Por outro lado, se o governo não se responsabiliza por seus próprios erros, tampouco colhe os frutos da vacinação. Para 54% dos brasileiros, Jair Bolsonaro conduz o combate à pandemia da covid-19 de forma ruim ou péssima. Tal qual teflon, a imagem do presidente se esquiva das responsabilidades.

Tranquilidade preocupada

Embora os atos do dia 07 tenham despertado o alerta, os diretores do Datafolha ponderam que os apoiadores mais aguerridos do presidente carecem de representatividade social. A partir de um processo de segmentação de escala elaborada pelo instituto — ponderando variáveis como voto declarado, confiança e avaliação —, o estrato de defensores do presidente corresponderia hoje a 11% dos brasileiros (já foi 17%). No artigo publicado, os pesquisadores concluem: "para a maioria dos 89% restantes, as manifestações desse pequeno grupo, tanto nas ruas quanto em redes sociais, configuram ameaça à democracia brasileira".

A avaliação traz alguma tranquilidade, mas gera igualmente uma preocupação: embora Bolsonaro escancare seu desprezo pelo sistema, os níveis globais da avaliação não se alteraram negativamente, como poderia se esperar. Paulino e Janoni do Datafolha consideram que boa parte dos entrevistados relativiza as chances de um golpe promovido pelo presidente.

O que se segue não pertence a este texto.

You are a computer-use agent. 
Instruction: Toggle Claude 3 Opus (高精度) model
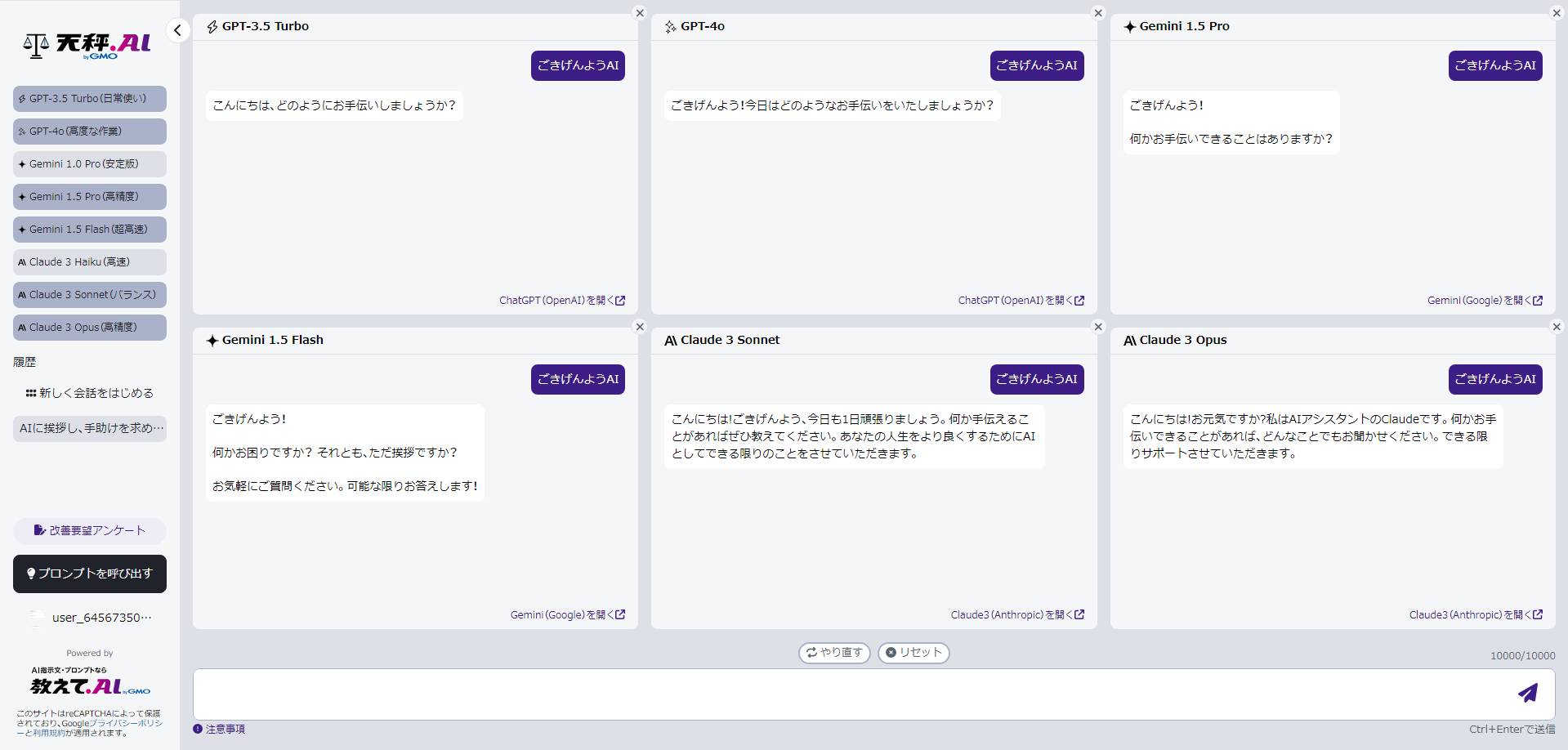[90, 328]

Valeria perguntar o que as pessoas entendem por golpe, isto é, qual imaginário atravessa as mentes quando se discute o assunto. Um golpe depende das Forças Armadas? Ele ocorre necessariamente com a invasão do Congresso? Há outras possibilidades de colapso democrático?

Outras perguntas

Na mesma semana em que saíram os resultados do Datafolha no Brasil, a emissora CNN dos Estados Unidos realizou uma pesquisa sobre o sentimento dos estadunidenses em relação à democracia por lá.

Prestes a completar um ano das eleições, apenas 6% dos cidadãos consideram que a democracia do país não está sob perigo, 37% avaliam que ela está sendo testada, mas não sob ataque e 56% sentem que a democracia está sob ataque. Isto é, mais da metade da população entende que o país enfrenta um problema institucional. Há também uma profunda desconfiança com as eleições: 51% dizem que é provável que as autoridades eleitas nos EUA derrubarão com sucesso os resultados das próximas votações.

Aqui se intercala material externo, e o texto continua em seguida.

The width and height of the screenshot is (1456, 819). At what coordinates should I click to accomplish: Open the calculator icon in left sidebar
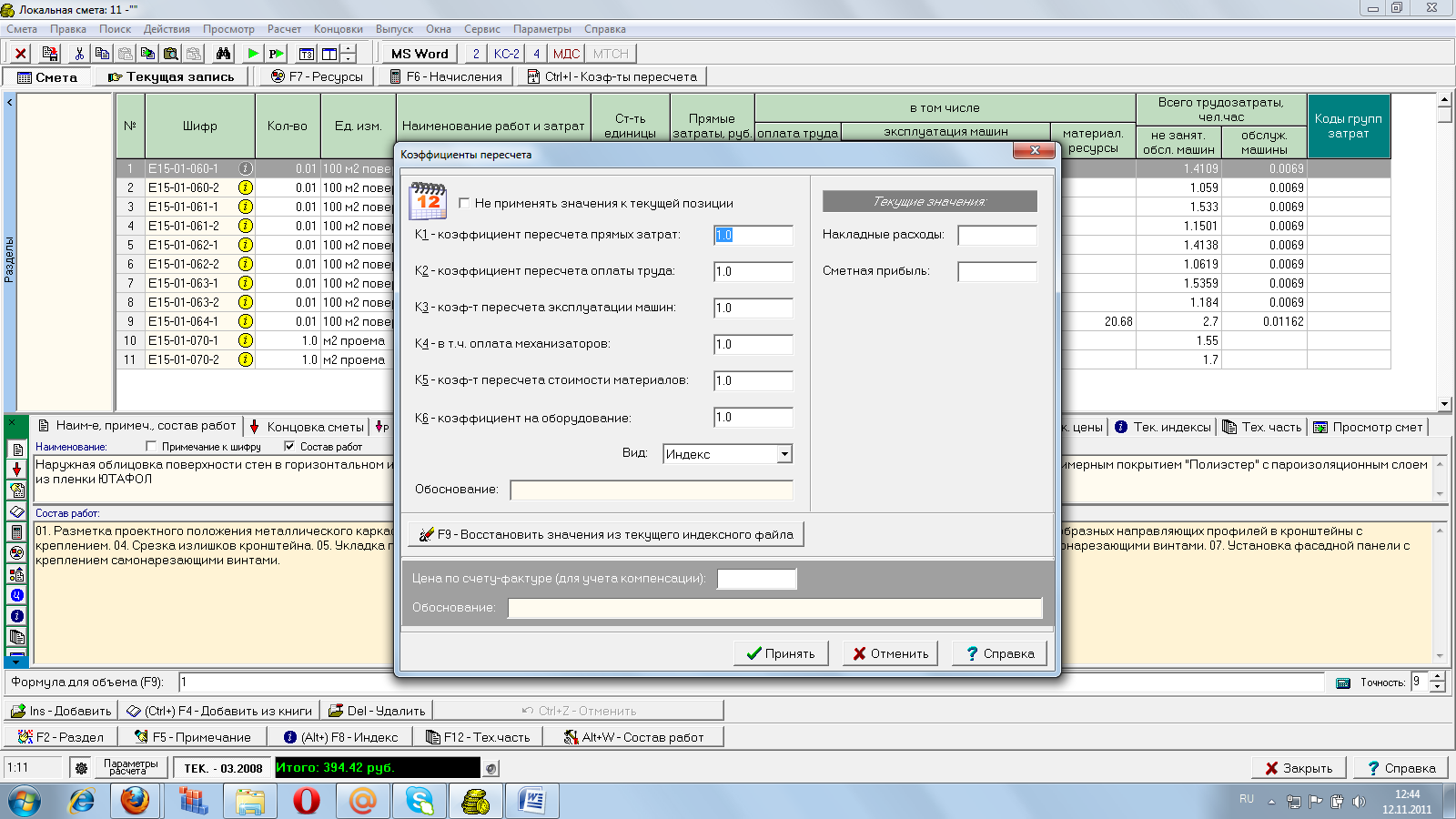tap(16, 532)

Por sinal, quem identifica um maior risco à forma de governo são os republicanos — 75% deles dizem que a democracia está sob ataque. Entre os democratas, o índice é de 46%. Entre republicanos e republicanos independentes, aqueles que dizem que Donald Trump deveria ser o líder do partido são muito mais inclinados a entender a democracia ameaçada: 79% nesse grupo contra 51% entre aqueles que dizem que Trump não deveria ser o líder do partido. O discurso do fim da democracia colou entre o segmento pró-Trump.

Certamente o Brasil não é os Estados Unidos — por razões sociais, políticas, partidárias, institucionais e tantas outras. Nossos significados de democracia, de instituições e de governo não são os mesmos. Além disso, não acredito que estamos no mesmo contexto do vizinho de continente. Mesmo assim, considero importante atinar para o que ocorre por lá, justamente porque a família Bolsonaro se inspira no modelo estadunidense de Donald Trump para conduzir sua política de ação antidemocrática. Nessa fórmula estão os ataques às eleições, ao STF, ao TSE, à ciência, às universidades, ao jornalismo e afins.

Embora a pesquisa Datafolha traga alguma tranquilidade para quem preza pela democracia, ela também desperta preocupação. Em primeiro lugar, porque setores que detêm poder não parecem avaliar que as corrosões institucionais de Bolsonaro afetam a República — vale negociar com ele, mesmo que sob deboche. Em segundo lugar, o presidente continua desviando de suas responsabilidades enquanto mandatário. Novas pesquisas podem nos ajudar a compreender o que aflige a população e de modo a criar canais para aprimorar as formas de participação e evitar a espiral de destruição experimentada pelos EUA.